> _Exercise tasks_:
a) Using the Farrah Fawcett article, decide whether each statement agrees with it: (i) Fawcett was diagnosed with anal cancer in September 2006; (ii) her interview with the Times lasted one hour; (iii) Fawcett said she was terrified of getting the chemo. For each, answer yes or no and quote the deciding words of the article.
b) Please retype a passage of the Farrah Fawcett article word for word, starting with "Above all, in" and going on through "friends or strangers.".
##### Supplied text
Farrah Fawcett: "Under a Microscope" and Holding On to Hope
Her battle for privacy and what her legacy may be
By Charles Ornstein
For more than 2½ years, Farrah Fawcett's battle with cancer has sparked a flurry of headlines for celebrity tabloids. But it also has stripped the actress of her ability to seek treatment while maintaining her privacy, she said in an interview.
In a three-hour conversation with the Times last August -- her only media interview after being diagnosed with anal cancer in September 2006 -- Fawcett denounced the National Enquirer for publishing leaked details about her illness, including some that she said were false. And she criticized UCLA Medical Center for failing to protect her medical records from snooping employees.
The former "Charlie's Angels" star, 62, said she set up a real-life sting operation to prove to UCLA that one of its employees was leaking her medical data to the Enquirer. She also talked about the pressure she felt from the hospital to donate money to set up a foundation in her name.
Above all, in a firm voice that betrayed no hint of her terminal illness, Fawcett described how she was deprived of the choice that most other cancer patients have: when, and even whether, to share information with family, friends or strangers.
"It's much easier to go through something and deal with it without being under a microscope," she said. "It was stressful. I was terrified of getting the chemo. It's not pleasant. And the radiation is not pleasant."
"It becomes your life," she said, sitting on the couch of her Los Angeles home, flanked by an Andy Warhol portrait of her and surrounded by sculptures she crafted. "People call, 'How are you?' 'How do you feel?' 'We're praying for you.' 'Do you still have your hair?' 'What do you feel like?' When every single call is that kind of call ... it's all you talk about. It's all-consuming. Then, your quality of life is never the same."
##########
##### Entries supplied
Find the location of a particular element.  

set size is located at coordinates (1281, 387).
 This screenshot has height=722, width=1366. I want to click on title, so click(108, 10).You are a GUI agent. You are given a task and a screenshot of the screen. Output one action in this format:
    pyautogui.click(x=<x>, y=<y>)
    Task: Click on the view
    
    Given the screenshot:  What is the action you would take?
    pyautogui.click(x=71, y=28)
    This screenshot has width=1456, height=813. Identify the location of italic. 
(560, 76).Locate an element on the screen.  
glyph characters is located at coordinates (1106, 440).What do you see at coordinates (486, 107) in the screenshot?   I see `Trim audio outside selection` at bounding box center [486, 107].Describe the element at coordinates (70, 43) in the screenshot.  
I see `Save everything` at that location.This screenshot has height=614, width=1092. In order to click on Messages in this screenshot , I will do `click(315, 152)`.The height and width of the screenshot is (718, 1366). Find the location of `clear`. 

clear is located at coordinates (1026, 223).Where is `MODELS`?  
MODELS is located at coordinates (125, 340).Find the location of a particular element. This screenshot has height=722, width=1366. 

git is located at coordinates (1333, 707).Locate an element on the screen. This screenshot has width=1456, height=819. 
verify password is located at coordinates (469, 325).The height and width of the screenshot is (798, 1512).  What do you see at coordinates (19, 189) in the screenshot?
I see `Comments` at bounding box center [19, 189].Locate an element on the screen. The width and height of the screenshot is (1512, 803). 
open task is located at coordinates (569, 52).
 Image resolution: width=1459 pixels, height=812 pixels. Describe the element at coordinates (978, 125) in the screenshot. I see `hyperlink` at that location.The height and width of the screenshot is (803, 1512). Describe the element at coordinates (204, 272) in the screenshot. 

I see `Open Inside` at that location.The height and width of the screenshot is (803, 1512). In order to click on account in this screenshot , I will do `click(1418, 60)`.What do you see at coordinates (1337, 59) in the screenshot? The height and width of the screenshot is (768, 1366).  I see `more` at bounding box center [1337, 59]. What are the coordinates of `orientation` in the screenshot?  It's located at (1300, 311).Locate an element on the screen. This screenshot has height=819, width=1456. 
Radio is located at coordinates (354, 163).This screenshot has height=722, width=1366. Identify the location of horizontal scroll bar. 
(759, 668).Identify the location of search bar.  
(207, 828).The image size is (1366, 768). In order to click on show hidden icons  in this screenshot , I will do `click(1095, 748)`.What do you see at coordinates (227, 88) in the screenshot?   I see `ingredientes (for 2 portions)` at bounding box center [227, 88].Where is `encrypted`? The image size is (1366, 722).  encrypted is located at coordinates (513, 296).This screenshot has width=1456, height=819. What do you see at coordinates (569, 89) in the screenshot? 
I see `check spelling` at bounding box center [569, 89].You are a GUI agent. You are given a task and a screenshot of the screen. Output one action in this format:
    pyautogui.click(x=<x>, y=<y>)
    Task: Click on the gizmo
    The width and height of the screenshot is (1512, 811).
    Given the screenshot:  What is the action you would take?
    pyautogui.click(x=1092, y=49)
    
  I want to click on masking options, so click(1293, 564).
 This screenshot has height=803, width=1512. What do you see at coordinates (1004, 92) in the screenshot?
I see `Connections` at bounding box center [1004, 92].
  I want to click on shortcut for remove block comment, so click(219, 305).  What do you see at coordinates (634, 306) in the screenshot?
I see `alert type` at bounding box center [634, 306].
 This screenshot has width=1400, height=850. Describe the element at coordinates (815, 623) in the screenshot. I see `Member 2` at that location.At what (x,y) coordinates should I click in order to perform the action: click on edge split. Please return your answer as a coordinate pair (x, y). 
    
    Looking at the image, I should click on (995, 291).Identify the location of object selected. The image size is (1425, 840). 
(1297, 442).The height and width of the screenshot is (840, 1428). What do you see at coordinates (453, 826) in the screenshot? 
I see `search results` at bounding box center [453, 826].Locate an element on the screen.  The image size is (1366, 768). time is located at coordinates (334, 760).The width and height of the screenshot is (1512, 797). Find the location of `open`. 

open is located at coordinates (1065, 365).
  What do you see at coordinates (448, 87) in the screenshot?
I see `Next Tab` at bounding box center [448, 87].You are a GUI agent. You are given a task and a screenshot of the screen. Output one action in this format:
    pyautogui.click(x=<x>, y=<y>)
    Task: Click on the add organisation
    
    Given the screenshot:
##########
> _Answers by task_:
a)
(i) Yes: "after being diagnosed with anal cancer in September 2006"
(ii) No: "In a three-hour conversation with the Times last August"
(iii) Yes: "I was terrified of getting the chemo."

b)
Above all, in a firm voice that betrayed no hint of her terminal illness, Fawcett described how she was deprived of the choice that most other cancer patients have: when, and even whether, to share information with family, friends or strangers.